(Problem details): Reproduce each line of the listing below verbatim, preserving its original order and wording.

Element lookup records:
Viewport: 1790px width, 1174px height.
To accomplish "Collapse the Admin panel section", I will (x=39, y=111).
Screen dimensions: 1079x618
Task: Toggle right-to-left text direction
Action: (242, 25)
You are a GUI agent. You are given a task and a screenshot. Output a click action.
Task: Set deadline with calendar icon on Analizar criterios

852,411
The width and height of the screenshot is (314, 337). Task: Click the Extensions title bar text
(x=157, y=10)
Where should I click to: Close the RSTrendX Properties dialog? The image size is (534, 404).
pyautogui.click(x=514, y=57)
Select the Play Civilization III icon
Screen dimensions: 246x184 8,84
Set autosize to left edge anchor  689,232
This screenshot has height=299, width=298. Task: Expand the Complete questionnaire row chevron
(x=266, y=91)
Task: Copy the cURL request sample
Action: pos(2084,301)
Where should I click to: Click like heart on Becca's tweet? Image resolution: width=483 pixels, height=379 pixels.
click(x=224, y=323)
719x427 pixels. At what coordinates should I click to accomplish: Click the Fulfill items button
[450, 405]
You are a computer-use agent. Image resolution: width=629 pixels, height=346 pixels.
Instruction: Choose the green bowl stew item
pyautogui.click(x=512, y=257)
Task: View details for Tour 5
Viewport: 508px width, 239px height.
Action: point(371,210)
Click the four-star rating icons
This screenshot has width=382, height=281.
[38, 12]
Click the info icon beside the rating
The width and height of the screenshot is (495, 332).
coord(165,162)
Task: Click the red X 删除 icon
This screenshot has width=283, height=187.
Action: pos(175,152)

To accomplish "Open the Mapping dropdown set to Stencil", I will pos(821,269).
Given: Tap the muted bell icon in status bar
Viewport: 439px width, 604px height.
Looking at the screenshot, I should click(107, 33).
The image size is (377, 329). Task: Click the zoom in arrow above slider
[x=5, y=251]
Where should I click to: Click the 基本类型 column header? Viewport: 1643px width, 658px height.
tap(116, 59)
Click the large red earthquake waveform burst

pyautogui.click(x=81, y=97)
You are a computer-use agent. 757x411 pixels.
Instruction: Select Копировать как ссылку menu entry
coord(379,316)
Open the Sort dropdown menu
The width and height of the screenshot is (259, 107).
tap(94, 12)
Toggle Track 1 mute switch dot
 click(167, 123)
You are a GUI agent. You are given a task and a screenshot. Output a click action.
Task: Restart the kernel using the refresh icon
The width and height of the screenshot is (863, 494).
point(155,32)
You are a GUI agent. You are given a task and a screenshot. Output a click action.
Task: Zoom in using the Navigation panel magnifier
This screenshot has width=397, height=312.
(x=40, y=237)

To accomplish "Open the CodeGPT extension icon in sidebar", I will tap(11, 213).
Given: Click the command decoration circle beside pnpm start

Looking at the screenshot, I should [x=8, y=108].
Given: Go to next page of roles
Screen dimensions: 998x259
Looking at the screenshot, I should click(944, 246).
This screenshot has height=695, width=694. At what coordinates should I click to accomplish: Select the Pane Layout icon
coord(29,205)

(Task solution):
Viewport: 1790px width, 1174px height.
To accomplish "Collapse the Admin panel section", I will (x=39, y=111).
Screen dimensions: 1079x618
Task: Toggle right-to-left text direction
Action: (242, 25)
You are a GUI agent. You are given a task and a screenshot. Output a click action.
Task: Set deadline with calendar icon on Analizar criterios

852,411
The width and height of the screenshot is (314, 337). Task: Click the Extensions title bar text
(x=157, y=10)
Where should I click to: Close the RSTrendX Properties dialog? The image size is (534, 404).
pyautogui.click(x=514, y=57)
Select the Play Civilization III icon
Screen dimensions: 246x184 8,84
Set autosize to left edge anchor  689,232
This screenshot has height=299, width=298. Task: Expand the Complete questionnaire row chevron
(x=266, y=91)
Task: Copy the cURL request sample
Action: pos(2084,301)
Where should I click to: Click like heart on Becca's tweet? Image resolution: width=483 pixels, height=379 pixels.
click(x=224, y=323)
719x427 pixels. At what coordinates should I click to accomplish: Click the Fulfill items button
[450, 405]
You are a computer-use agent. Image resolution: width=629 pixels, height=346 pixels.
Instruction: Choose the green bowl stew item
pyautogui.click(x=512, y=257)
Task: View details for Tour 5
Viewport: 508px width, 239px height.
Action: point(371,210)
Click the four-star rating icons
This screenshot has width=382, height=281.
[38, 12]
Click the info icon beside the rating
The width and height of the screenshot is (495, 332).
coord(165,162)
Task: Click the red X 删除 icon
This screenshot has width=283, height=187.
Action: pos(175,152)

To accomplish "Open the Mapping dropdown set to Stencil", I will pos(821,269).
Given: Tap the muted bell icon in status bar
Viewport: 439px width, 604px height.
Looking at the screenshot, I should click(107, 33).
The image size is (377, 329). Task: Click the zoom in arrow above slider
[x=5, y=251]
Where should I click to: Click the 基本类型 column header? Viewport: 1643px width, 658px height.
tap(116, 59)
Click the large red earthquake waveform burst

pyautogui.click(x=81, y=97)
You are a computer-use agent. 757x411 pixels.
Instruction: Select Копировать как ссылку menu entry
coord(379,316)
Open the Sort dropdown menu
The width and height of the screenshot is (259, 107).
tap(94, 12)
Toggle Track 1 mute switch dot
 click(167, 123)
You are a GUI agent. You are given a task and a screenshot. Output a click action.
Task: Restart the kernel using the refresh icon
The width and height of the screenshot is (863, 494).
point(155,32)
You are a GUI agent. You are given a task and a screenshot. Output a click action.
Task: Zoom in using the Navigation panel magnifier
This screenshot has width=397, height=312.
(x=40, y=237)

To accomplish "Open the CodeGPT extension icon in sidebar", I will tap(11, 213).
Given: Click the command decoration circle beside pnpm start

Looking at the screenshot, I should [x=8, y=108].
Given: Go to next page of roles
Screen dimensions: 998x259
Looking at the screenshot, I should click(944, 246).
This screenshot has height=695, width=694. At what coordinates should I click to accomplish: Select the Pane Layout icon
coord(29,205)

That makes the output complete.